YOUR GOAL » Recast the records as a Markdown table with the columns Row and Line, starting at the line that contains "This screenshot has height=500, width=800." and ending after the line that contains "(x=232, y=52)", with one numbered row per line and blank lines omitted. Leave the pictures out of the table.

RECORDED INFORMATION »
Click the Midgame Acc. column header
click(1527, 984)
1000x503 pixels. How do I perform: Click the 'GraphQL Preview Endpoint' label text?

==

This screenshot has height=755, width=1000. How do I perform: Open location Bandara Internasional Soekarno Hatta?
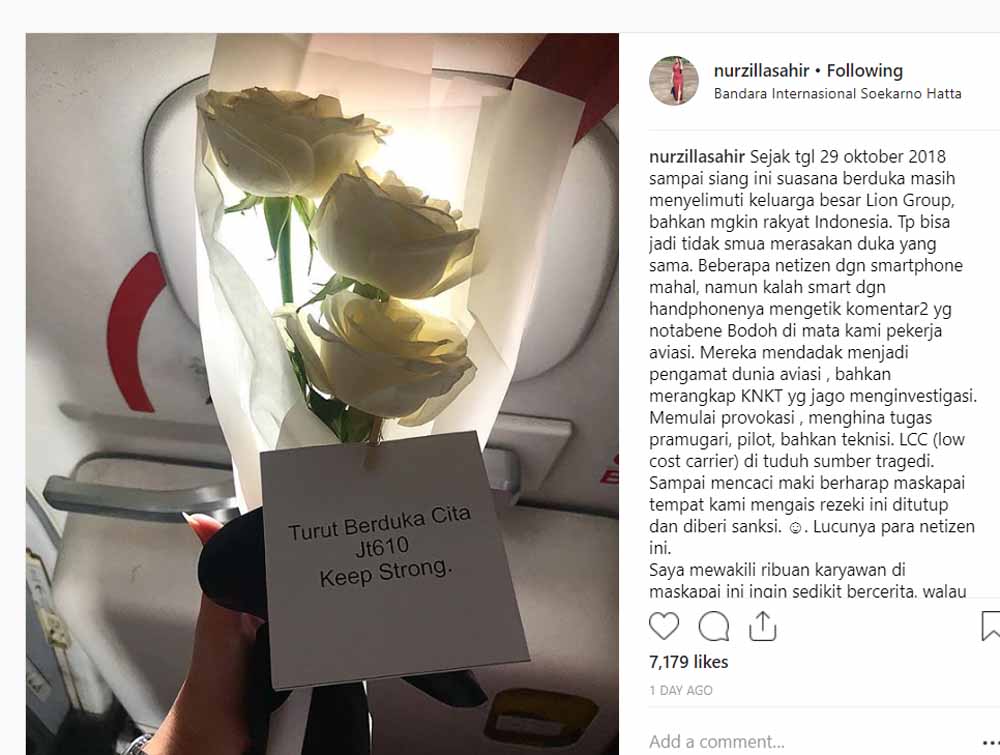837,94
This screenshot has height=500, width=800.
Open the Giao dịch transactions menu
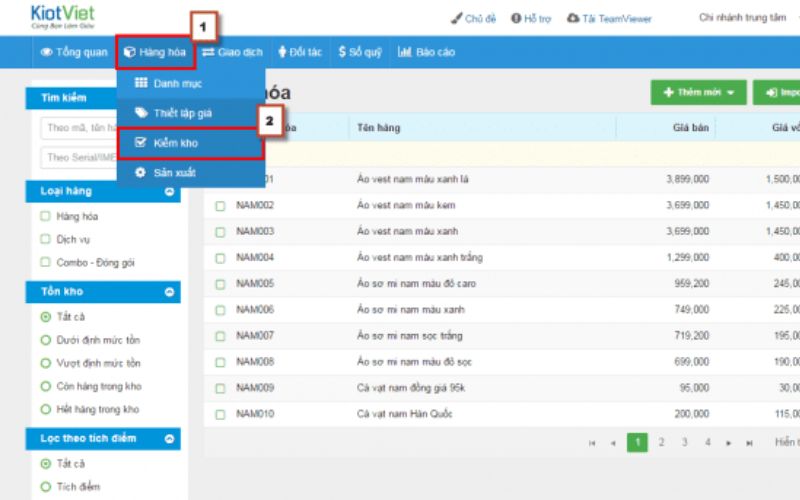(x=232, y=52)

RESPONSE FOR THIS EXERCISE »
| Row | Line |
|---|---|
| 1 | This screenshot has height=500, width=800. |
| 2 | Open the Giao dịch transactions menu |
| 3 | (x=232, y=52) |